上体を起こして辺りを見渡し、ここがキャサリンの自宅と特定した。
「どうして」
おぼつかない足取りで洗面所まで向かう。
頭の中はもやがかかったように冴えない。
視界はぼやけている。
こういう時は一度顔を洗ったほうがいい。
(ぼくはショッピングモールにいたはずでは……?)
洗面所の照明を点灯させるためのスイッチを探りながらふと自分の腕時計に気づく。
今日は11月3日。
「ダーリン、おなかすいたでしょぉ?」
キャサリンの低い声が背後から聞こえてくる。
冷たい水で顔を洗ってから振り向くと、キャサリンは台所で食事の準備をしているようだ。
「ぼくの記憶が正しければ、今日は10月31日だったはずだ。しかし11月3日になっている」
「ダーリンの主観だと、そぉだねえ」
「ここまでの経緯を説明してほしい」
キャサリンは「うーん、上手く説明できるかなぁ」と不安げな表情を浮かべているので、ぼくも何が起こったのかをできるだけ思い出そうとする。
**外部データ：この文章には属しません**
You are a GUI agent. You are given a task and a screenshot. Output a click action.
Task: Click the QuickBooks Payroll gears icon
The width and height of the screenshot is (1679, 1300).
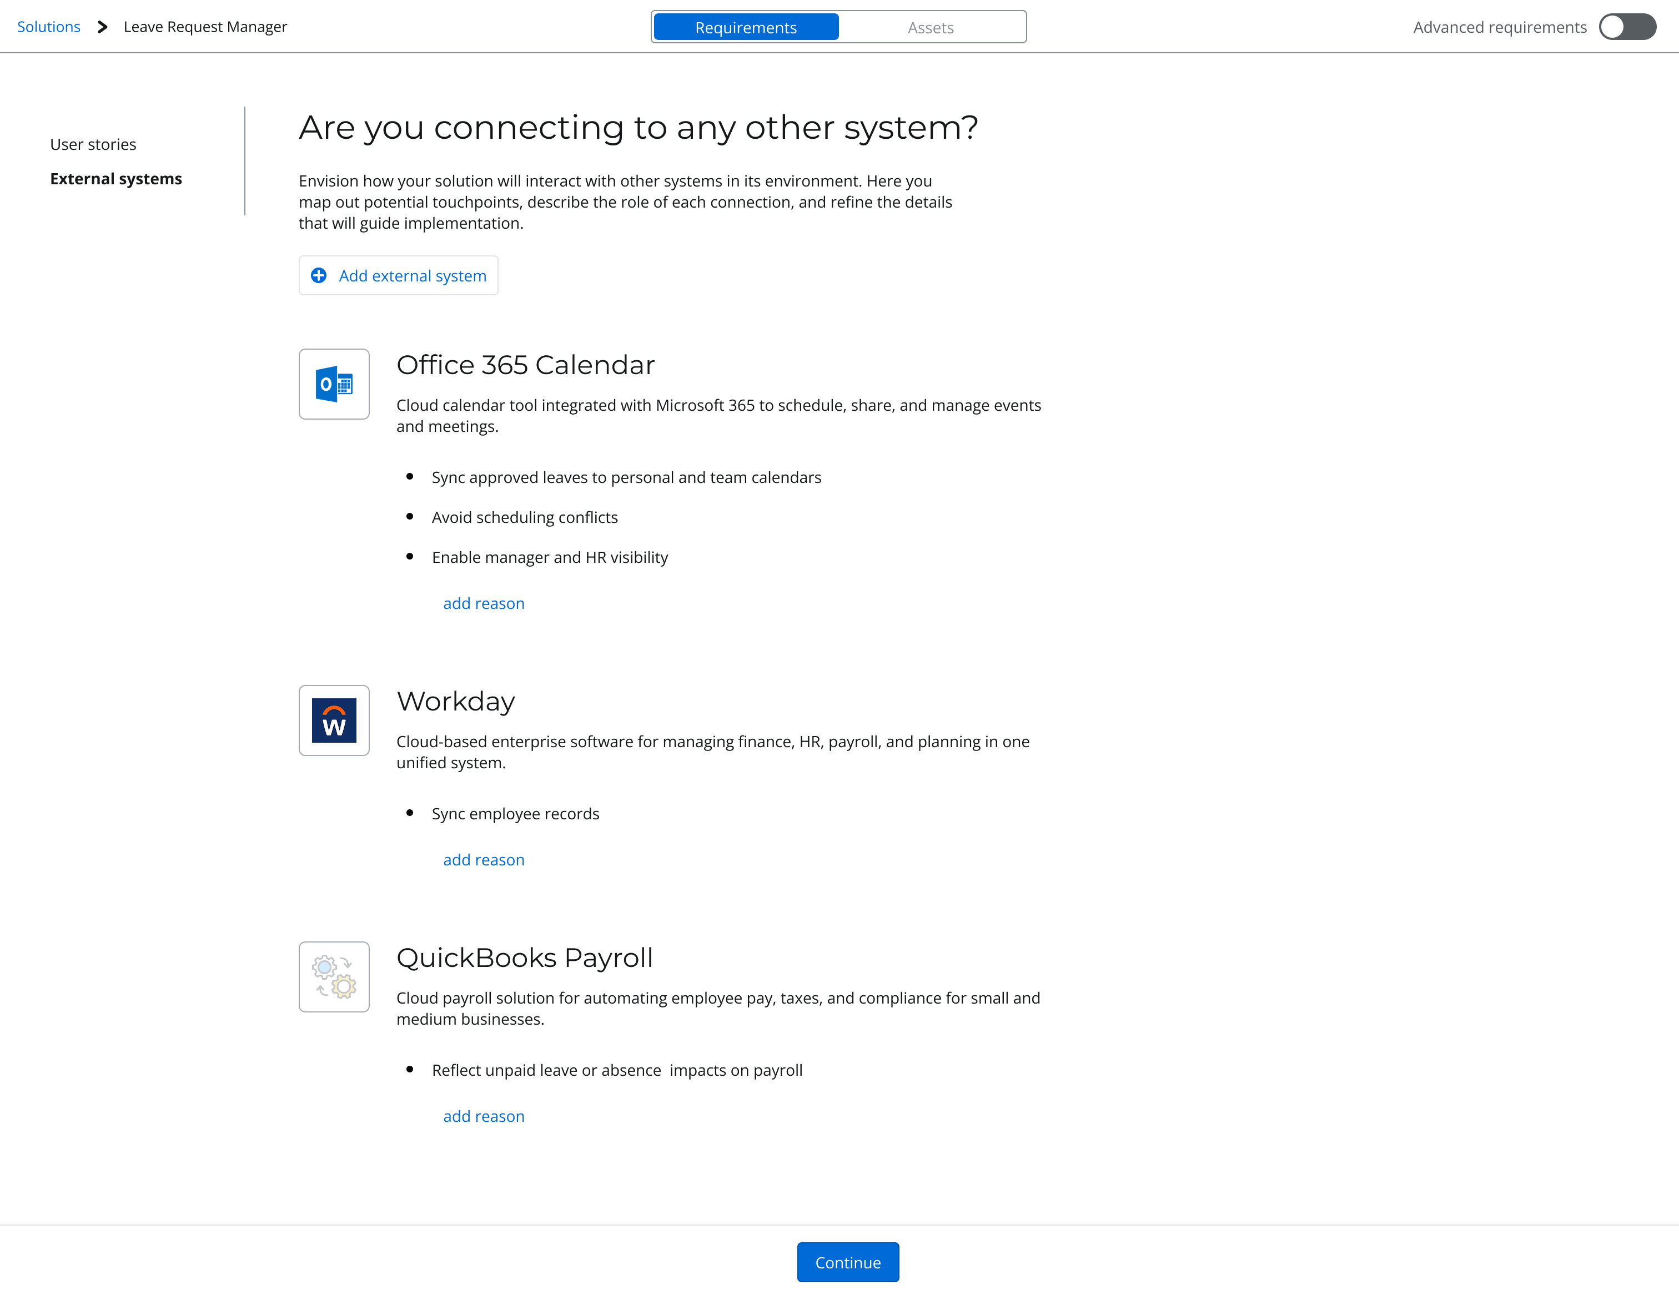click(334, 976)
10月31日にスカルのかぶりものをした“ジャック”と名乗る男と相対した、ところまでで記憶が途絶えてしまった。
この3日間、ぼくは眠りこけていたということらしい。
その証拠に、台所から漂ってくる匂いで腹の虫が鳴いた。
「ダーリンは時間切れを起こして、その場で倒れちゃったんだよぅ」
天平先輩はぼくに警告していた。
無視していたわけではない。
ただ、目の前で攻撃を仕掛けてきたジャックが、止まっているはずの時の中で動けている、エマージェンシーに混乱してしまっていた。
ぼくとしたことが。
「そのあと、導ちゃんが大男に【変装】して変なやつを殴り倒して」
「みんなは動けたのか」
ミスしなければ得ることのできない知識もある。
能力者本人が倒れても選択された対象はペナルティを受けない。
なるほど。
これは新たな学びだ。
ポジティブに捉えることとしよう。
「うん。そんでもってキャサリンがダーリンをおんぶして、芦花ちゃんが扉をつなげて、オーサカ支部に戻ってきたって感じ」
「そこからぼくはスリープ状態、ってことか……」
規定時間までに元の位置に戻れなかったことへのペナルティ。
ぼくの【疾走】は、他人にとっての1秒間が発動中の30秒間になるのなら、その30秒間ぼくの肉体は他人よりも速く歳をとることになる。
実際に流れている時間とぼくの体感時間の誤差が、このペナルティで埋め合わされているのだろう。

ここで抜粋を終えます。